### Records from a collection
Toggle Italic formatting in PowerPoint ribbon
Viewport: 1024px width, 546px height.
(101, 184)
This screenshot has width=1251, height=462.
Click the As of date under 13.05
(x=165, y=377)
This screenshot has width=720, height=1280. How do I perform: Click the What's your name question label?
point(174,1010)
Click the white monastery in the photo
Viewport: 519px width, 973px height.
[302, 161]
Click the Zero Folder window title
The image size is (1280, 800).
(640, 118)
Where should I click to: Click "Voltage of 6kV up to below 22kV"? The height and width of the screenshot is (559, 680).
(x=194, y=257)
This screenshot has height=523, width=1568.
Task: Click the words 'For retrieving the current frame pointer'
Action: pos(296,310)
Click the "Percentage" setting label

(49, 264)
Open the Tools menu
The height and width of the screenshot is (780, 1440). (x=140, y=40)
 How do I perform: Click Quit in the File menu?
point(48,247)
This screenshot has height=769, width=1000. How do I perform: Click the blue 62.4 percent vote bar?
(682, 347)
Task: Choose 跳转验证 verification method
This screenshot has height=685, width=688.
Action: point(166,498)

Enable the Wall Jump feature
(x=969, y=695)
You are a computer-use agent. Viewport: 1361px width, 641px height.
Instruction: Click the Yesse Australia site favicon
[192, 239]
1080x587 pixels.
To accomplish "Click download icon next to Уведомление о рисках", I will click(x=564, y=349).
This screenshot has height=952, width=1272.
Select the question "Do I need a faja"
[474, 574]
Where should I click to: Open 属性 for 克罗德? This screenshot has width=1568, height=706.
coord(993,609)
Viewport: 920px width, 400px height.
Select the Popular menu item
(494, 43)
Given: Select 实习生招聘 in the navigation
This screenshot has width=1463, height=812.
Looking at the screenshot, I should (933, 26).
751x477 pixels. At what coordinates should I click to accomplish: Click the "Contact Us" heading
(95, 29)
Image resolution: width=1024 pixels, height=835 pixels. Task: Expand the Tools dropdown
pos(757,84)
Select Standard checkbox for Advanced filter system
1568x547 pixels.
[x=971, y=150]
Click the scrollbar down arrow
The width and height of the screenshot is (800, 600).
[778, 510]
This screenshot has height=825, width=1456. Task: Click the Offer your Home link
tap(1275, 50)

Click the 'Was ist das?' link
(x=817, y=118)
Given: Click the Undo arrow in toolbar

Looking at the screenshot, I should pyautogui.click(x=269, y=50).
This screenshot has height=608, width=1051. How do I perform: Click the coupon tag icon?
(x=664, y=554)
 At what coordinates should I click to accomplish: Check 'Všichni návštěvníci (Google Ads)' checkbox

### BRIEF
Begin with the first line of the records and reproduce each line as is, ending with the line that holds "Click the white monastery in the photo".

### RESULT FOR THIS EXERCISE
Toggle Italic formatting in PowerPoint ribbon
Viewport: 1024px width, 546px height.
(101, 184)
This screenshot has width=1251, height=462.
Click the As of date under 13.05
(x=165, y=377)
This screenshot has width=720, height=1280. How do I perform: Click the What's your name question label?
point(174,1010)
Click the white monastery in the photo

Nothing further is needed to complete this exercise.